ТТ: — Почему сейчас пишете именно рассказы?
В. Б.: — Этот роман, «Нечитаемые», был довольно крупный, на 16,5 авторских листов (авторский лист — 40 тыс. знаков с учетом пробелов — прим. ТТ), и это была только первая часть. Я писал его целый год, работы было много. Для старта это было хорошо. В процессе написания романа я начал общаться с другими начинающими писателями на сайте «Я пишу», еще где-то. Сложилась небольшая группа людей, которые общались постоянно. Мы создали паблик в ВК, где принимали рассказы начинающих писателей. У нас даже была редколлегия, которая выдавала рецензии. В это время я попытался написать повесть, мистический триллер. Его тоже невозможно читать. И как-то я перешел на рассказы. И мне, в принципе, нравится то, что я сейчас пишу. Если раньше я пытался шокировать читателя, вызывать в нем что-то черное, злое, подростковое, то сейчас больше стремлюсь писать светлую грусть с легким намеком на надежду.

Главное — люди

ТТ: — Ваши рассказы не столько фантастические, сколько говорящие об отношениях между людьми. Как вы выбираете межличностные и социальные конфликты и взаимодействия, о которых пишете?
В. Б.: — Я считаю, что литература, как и любое другое искусство — для людей и про людей. Неважно, какие там декорации, если в произведении нет взаимоотношений между людьми, то оно не имеет смысла. Сейчас у меня идет большой пласт рассказов — ну, не такой большой, как хотелось бы — про отношения в семье. «Добрый путь» — там отношения с дедом и со всеми родственниками показаны. Последний рассказ, про двух братьев, тоже об этом. Важно показывать, что мы не всегда себя верно ведем с близкими людьми. Мы имеем право, как и они, злиться и т. д., но всегда нужно находить точки соприкосновения.
Вообще, я бы всем советовал писать. Это очень полезно. Писательство — это такой вид личной психотерапии. Можно ставить себя в какие-то условия и безболезненно их прорабатывать. Когда кто-то начинает рассказывать, что все психоаналитики шарлатаны, я говорю, что я так не думаю. Я считаю, что каждому человеку надо ходить к психоаналитику. Ну, кроме меня. Мне не надо, потому что я сам себя терапевтирую (смеется).
Писательство позволяет разобраться во многом, помогает иначе посмотреть на какие-то вещи. И, конечно, когда получается написать то, что нравится самому, когда получаешь какой-то фидбэк от людей, которым это тоже нравится, — особенно приятно. У меня на данный момент есть несколько рассказов, которые я считаю лучшими. Например, «Добрый путь», он очень личный, он даже посвящен Катиному покойному отцу. Отчасти дед в этом рассказе — именно он. У меня деда никогда не было. Отец моего отца умер, когда мне было три года, а дед по маминой линии — когда мне исполнилось 14, но я с ним виделся раза два за всю жизнь. А отец Катюши был потрясающим человеком. Поэтому рассказ, наверное, такой и получился: честный, открытый и трогательный. Читая его, очень многие плакали. Катя каждый раз плачет, когда читает. Я ей уже говорю: «Не читай», нет, сидит, рыдает, спрашиваю: «Что, опять читаешь?» — «Угу».
Последний рассказ про братьев мне тоже нравится, он тоже честный, потому что там есть отчасти что-то от наших взаимоотношений с моим братом.

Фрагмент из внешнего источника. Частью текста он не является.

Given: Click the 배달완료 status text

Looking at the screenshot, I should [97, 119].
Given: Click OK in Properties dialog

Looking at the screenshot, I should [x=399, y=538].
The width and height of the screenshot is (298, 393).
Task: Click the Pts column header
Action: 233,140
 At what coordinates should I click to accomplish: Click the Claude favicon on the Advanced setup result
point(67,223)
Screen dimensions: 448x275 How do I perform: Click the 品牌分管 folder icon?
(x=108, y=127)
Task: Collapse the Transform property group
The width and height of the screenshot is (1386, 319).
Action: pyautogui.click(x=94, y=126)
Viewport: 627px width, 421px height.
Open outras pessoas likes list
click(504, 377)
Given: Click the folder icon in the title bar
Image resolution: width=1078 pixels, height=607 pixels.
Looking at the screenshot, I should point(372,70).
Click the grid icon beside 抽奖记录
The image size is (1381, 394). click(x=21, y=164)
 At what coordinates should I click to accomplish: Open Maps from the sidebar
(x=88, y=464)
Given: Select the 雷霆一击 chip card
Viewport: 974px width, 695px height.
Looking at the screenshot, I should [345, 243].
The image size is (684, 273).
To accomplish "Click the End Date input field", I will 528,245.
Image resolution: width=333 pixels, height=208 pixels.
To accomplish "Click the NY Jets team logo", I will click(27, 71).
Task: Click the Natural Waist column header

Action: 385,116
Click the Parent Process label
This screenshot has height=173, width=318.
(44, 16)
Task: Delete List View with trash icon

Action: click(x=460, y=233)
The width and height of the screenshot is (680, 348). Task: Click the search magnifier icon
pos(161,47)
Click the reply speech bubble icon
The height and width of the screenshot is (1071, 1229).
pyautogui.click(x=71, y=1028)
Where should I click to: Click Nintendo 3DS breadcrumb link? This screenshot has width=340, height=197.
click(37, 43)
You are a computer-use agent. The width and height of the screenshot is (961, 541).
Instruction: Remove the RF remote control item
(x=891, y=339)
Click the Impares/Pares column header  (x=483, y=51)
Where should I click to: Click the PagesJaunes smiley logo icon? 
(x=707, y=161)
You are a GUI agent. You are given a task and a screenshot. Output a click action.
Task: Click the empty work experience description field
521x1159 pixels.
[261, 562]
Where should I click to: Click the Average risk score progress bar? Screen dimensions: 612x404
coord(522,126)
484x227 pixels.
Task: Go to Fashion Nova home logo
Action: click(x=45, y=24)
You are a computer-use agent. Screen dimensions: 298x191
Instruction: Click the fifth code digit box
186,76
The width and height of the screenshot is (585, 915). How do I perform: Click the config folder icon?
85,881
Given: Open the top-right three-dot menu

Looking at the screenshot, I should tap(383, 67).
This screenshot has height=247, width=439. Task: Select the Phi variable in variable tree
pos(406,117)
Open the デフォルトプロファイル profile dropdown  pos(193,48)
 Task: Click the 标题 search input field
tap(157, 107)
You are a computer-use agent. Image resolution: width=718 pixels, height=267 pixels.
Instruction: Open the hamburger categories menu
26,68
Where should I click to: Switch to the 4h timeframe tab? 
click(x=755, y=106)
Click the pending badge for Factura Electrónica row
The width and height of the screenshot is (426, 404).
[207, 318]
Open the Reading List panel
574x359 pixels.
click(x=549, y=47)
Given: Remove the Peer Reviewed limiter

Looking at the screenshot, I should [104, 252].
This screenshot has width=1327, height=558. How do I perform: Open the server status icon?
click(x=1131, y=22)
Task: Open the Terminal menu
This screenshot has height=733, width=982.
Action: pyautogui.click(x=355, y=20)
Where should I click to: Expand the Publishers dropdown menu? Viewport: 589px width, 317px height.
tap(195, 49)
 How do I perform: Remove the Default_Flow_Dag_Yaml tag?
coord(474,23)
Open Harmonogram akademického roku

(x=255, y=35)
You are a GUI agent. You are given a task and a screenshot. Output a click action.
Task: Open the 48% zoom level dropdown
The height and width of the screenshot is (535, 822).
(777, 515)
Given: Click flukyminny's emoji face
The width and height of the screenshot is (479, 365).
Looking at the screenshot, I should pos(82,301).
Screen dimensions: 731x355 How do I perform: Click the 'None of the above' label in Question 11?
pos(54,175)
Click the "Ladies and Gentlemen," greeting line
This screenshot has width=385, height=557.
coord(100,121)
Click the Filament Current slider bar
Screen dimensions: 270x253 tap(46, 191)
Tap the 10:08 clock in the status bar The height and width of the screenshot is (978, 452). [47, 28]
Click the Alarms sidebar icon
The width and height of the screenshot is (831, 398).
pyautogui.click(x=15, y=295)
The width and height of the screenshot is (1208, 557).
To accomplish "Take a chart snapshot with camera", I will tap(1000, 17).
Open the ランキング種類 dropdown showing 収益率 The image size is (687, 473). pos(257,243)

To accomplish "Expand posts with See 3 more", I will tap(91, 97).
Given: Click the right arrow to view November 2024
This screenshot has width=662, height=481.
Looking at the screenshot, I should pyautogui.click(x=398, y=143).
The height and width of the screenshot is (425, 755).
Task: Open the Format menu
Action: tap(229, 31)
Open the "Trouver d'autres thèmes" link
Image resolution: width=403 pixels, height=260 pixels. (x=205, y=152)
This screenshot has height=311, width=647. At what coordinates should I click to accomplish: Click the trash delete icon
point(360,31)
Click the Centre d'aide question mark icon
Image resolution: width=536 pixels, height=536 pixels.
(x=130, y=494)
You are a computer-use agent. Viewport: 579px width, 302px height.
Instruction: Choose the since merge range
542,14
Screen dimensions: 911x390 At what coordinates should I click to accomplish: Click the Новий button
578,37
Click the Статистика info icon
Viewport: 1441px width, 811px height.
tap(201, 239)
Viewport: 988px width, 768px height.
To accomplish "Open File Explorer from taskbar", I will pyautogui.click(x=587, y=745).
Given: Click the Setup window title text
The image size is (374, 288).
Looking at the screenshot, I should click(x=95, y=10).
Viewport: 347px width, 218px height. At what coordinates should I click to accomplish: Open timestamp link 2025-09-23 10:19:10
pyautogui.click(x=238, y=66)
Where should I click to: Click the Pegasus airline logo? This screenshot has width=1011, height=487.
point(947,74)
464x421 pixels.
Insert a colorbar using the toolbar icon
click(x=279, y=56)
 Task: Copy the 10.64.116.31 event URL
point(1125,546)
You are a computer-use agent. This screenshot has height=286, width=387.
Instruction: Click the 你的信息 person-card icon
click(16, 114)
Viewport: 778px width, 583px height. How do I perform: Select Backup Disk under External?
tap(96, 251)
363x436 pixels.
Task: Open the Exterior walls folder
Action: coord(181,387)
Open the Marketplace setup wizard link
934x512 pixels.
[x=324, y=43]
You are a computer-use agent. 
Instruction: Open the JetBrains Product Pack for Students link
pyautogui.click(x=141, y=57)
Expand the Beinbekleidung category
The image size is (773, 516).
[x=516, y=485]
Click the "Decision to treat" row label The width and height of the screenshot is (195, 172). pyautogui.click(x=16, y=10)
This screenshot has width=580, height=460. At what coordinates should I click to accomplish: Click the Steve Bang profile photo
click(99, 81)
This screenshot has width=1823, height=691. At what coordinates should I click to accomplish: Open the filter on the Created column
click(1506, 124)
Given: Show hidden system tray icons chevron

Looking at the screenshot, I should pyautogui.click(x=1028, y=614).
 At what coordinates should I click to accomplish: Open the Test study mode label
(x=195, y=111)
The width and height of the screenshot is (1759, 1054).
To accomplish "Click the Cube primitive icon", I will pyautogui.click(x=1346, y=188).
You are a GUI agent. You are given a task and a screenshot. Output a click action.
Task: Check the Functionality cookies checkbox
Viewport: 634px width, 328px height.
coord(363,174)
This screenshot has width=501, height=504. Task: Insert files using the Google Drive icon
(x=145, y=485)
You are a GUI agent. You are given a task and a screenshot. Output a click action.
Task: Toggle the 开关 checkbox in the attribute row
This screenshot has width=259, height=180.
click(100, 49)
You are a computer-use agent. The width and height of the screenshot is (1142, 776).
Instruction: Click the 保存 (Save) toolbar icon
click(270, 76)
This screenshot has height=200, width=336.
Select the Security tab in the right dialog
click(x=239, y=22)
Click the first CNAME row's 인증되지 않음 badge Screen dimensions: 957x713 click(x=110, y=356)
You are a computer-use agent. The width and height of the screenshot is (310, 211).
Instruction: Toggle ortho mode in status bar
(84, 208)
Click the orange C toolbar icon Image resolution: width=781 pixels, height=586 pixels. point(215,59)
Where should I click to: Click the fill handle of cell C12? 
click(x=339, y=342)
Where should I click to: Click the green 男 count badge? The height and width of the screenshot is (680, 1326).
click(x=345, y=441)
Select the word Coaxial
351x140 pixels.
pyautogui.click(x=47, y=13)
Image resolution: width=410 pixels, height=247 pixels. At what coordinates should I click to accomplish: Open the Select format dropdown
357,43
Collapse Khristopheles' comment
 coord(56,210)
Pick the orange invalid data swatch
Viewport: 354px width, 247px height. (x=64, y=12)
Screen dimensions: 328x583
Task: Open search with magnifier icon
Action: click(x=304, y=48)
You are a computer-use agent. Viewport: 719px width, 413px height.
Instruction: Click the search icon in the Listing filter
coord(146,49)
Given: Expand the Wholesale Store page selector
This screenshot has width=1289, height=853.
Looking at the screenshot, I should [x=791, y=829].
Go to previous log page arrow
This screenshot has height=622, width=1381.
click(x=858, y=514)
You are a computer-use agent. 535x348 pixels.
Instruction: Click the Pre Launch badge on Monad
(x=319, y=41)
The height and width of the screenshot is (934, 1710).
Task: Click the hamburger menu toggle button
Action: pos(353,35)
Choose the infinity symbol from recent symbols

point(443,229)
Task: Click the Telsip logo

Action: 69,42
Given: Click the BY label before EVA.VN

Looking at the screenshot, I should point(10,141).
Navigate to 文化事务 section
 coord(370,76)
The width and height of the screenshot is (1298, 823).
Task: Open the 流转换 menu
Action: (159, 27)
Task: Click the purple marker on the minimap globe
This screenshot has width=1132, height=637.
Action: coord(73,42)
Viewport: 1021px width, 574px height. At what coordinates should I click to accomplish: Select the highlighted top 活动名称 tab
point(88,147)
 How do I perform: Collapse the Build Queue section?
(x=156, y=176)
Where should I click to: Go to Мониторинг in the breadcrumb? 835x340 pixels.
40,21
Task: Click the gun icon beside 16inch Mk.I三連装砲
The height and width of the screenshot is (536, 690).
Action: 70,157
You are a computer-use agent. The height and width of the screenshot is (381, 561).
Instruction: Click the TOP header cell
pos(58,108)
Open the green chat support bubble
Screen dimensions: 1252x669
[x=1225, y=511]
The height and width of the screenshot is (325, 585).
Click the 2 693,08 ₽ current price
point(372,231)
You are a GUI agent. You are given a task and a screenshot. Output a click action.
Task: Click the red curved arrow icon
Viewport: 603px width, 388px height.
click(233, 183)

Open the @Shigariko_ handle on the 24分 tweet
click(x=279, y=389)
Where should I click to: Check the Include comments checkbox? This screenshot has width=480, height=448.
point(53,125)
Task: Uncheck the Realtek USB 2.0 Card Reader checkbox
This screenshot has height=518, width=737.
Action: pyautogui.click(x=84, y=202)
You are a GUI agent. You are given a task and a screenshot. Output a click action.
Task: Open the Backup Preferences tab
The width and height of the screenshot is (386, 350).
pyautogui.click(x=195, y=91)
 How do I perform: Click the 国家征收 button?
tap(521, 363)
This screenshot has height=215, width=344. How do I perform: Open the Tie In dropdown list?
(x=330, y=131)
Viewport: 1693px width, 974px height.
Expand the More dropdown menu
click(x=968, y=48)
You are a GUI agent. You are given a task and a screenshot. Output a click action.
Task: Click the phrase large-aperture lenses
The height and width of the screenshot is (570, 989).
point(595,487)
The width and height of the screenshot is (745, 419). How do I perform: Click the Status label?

С женой Екатериной. Фото предоставлено Виктором Бровковым

ТТ: — Тогда почему вы все же вводите в рассказы фантастические элементы?
В. Б.: — Я вообще в определенный период времени себя позиционировал как реалист. Я долгое время читал фэнтези и фантастику, но в какой-то момент пришел к тому, что нужно читать более серьезную и разнообразную литературу. После этого я много читал писателей-реалистов и сам писал в этом жанре. К фантастике вернулся чуть позже, потому что большинство литературных конкурсов — фантастические. В сети в ходу фантастика и ужасы — это самые читаемые жанры. А конкурсы для меня сейчас — основной стимул писать. Участие в них мобилизует, заставляет сесть и начать думать или хотя бы крутить идеи в голове, как-то мысли собирать.
На первых конкурсах я был бит нещадно как раз потому, что элементов фантастики у меня кот наплакал: я просто добавлял в реалистические произведения маленький какой-то элементик. Мой первый конкурсный рассказ называется «Фальшивая нота», там фантастики как таковой и нету. Это описание взаимоотношений мужчины с женщиной: его неприятие родившегося сына приводит к тому, что семья попадает в ситуацию, в которой над ребенком ставят опыты, прикрывая это попыткой вылечить его от какой-то болезни. В конце концов ребенок превращается в куклу. На фоне этого происходит трагедия: жена идет в ванную и режет себе вены, а муж просто сидит под дверью и ждет, когда же это все закончится. То есть, это очень тяжелый драматический рассказ с кучей рефлексии, в котором фантастика является по сути аллегорией на смерть ребенка и ее неприятие. Я был, конечно, жестоко бит за этот нефантастический рассказ на конкурсе фантастики (смеется). Но одной из организаторов рассказ очень понравился и она отправила его на озвучку, его озвучили на YiuTube-канале Кирилла Головина, это довольно известный в определенных кругах чтец. Я прослушал с трудом, потому что предпочитаю читать. Но мне даже понравилось.

«Крестные отцы»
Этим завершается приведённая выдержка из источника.